I hadn't realised this book was out in the wild, but I found it by chance at a recent convention and have started reading it.
I'm currently 50 years into the Targaryen dynasty and enjoying it quite a lot. I'm starting to get a handle on which side is going to win any given fight. If the noble houses involved have names I recognise from the Song of Ice and Fire books, they're probably going to win the fight. If they have names I've never heard of before, they and all their offspring are probably about to get a dragon up 'em.
Anyway, it's quite a fun read.
I mentioned to Janica that it was a wonder anyone in Westeros ever wanted the Targaryens back, considering what they were like. I mean Aegon and Maegor straight-up sucked, but now I'm reading into the Conciliator's reign and he may be better.
She was like, "well yeah, *nobody* wanted the Targaryens back."
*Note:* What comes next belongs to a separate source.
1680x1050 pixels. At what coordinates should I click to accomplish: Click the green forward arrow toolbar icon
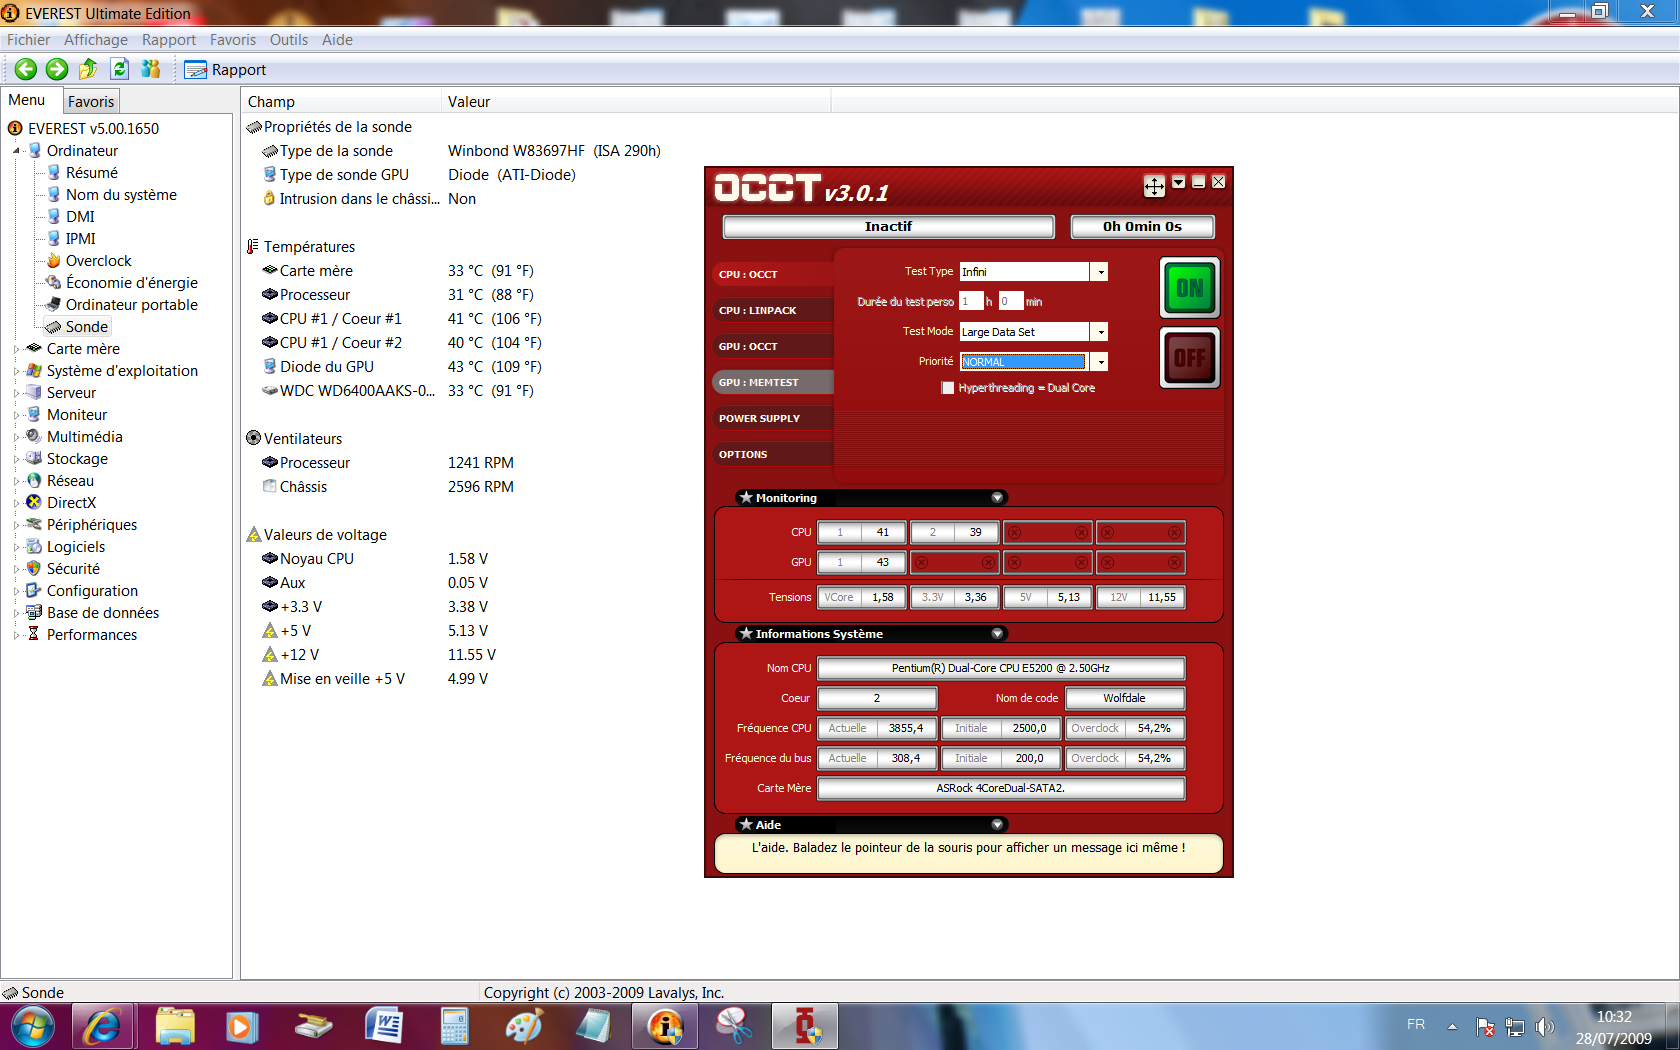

"What, so Varys was lying about the smallfolk supporting her?" I asked.
"*Duh*, yeah."
Okay, but there's still 250 years of history to read (although since this is Part 1 there may only be half of the timeline), so the smallfolk still have time to forget and go into Those Were The Days mode. Perhaps as many as two or three times over, judging by how short *our* memories are, and we're all basically literate.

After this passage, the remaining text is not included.